After school, Judy waited, but Collum did not appear.
Oh, so that’s how you want to play it, she said to herself.
Her calming friend Nessa, who wore
thick braids that ended in covered rubber bands, came over. She and Nessa had bonded in the earlier grades, and while many of Judy’s other friends had frozen into one dismissive clique or another, Nessa had remained who she’d always been—a loyal go-along.
“Wanna—”
“No I don’t!” said Judy, too fiercely. She could see Collum running out of a side door, his shoulders hunched low.
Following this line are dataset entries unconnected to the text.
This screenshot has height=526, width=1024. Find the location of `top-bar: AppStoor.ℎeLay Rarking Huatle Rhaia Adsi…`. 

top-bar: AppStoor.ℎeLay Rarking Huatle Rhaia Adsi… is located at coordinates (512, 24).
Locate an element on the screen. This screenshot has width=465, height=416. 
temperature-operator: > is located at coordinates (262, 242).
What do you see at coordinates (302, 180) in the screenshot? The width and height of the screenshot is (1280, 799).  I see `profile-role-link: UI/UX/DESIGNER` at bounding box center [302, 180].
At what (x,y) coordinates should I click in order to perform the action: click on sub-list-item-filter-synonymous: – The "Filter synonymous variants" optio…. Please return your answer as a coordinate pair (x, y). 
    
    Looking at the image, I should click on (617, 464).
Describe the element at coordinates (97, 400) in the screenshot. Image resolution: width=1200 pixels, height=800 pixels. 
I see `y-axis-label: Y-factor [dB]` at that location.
It was astounding to think that he was trying to avoid her, even more horrible to imagine that he had forgotten that she was waiting for him.
She watched him dart this way and that. She let him go.
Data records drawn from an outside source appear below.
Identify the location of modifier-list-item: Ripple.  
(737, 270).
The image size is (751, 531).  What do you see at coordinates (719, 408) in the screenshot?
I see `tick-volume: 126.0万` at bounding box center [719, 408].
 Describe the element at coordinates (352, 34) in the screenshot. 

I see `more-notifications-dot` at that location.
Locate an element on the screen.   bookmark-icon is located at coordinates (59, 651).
“What did you say, Ness?” she then asked her friend.
“Wanna—”
“Sure! Let’s!” said Judy. Whatever Nessa wanted to do—whatever anyone in high school wanted to do—fine. Gossip, eat pizza, shun the uncool, agonize over hair frizz or the perfect scented lip gloss. Study for the test. Root for the team. Whatever.
“I just thought we’d go to my house for a while. That essay, remember?” Nessa looked at her friend tentatively. Judy was really good at English, but lately, she seemed just a little off. Nessa, like most girls her age who kept the braid and wore white underpants, would grow up to avoid odd people on principle. But this was high school, and there was that essay to finish.
“I said yes, didn’t I?”
“We can make real lemonade, too. My mom got a reamer. It takes all the lemon juice out really well.”
Perfect, thought Judy. Let’s spend the afternoon juicing lemons and writing our essays. She wasn’t being sarcastic. It was easy to turn away from a passion she’d only begun. Maybe she’d also stop reading Wuthering Heights, which the librarian had told her she’d love. It was only making things worse and wasn’t even on the curriculum.
For the next few days, Judy ignored Collum, but she did it in such a way that he noticed her doing so. He could wear his shoes with laces dragging; she would not say a word. He could be the first one into school, run here and there like a scared rat: So what? She was far too good for him. Millions of miles better, in fact. She was a nice Jewish girl, of the People of the Book. What was he? A savage. A guttersnipe. His grades were probably Cs—and he probably didn’t even care.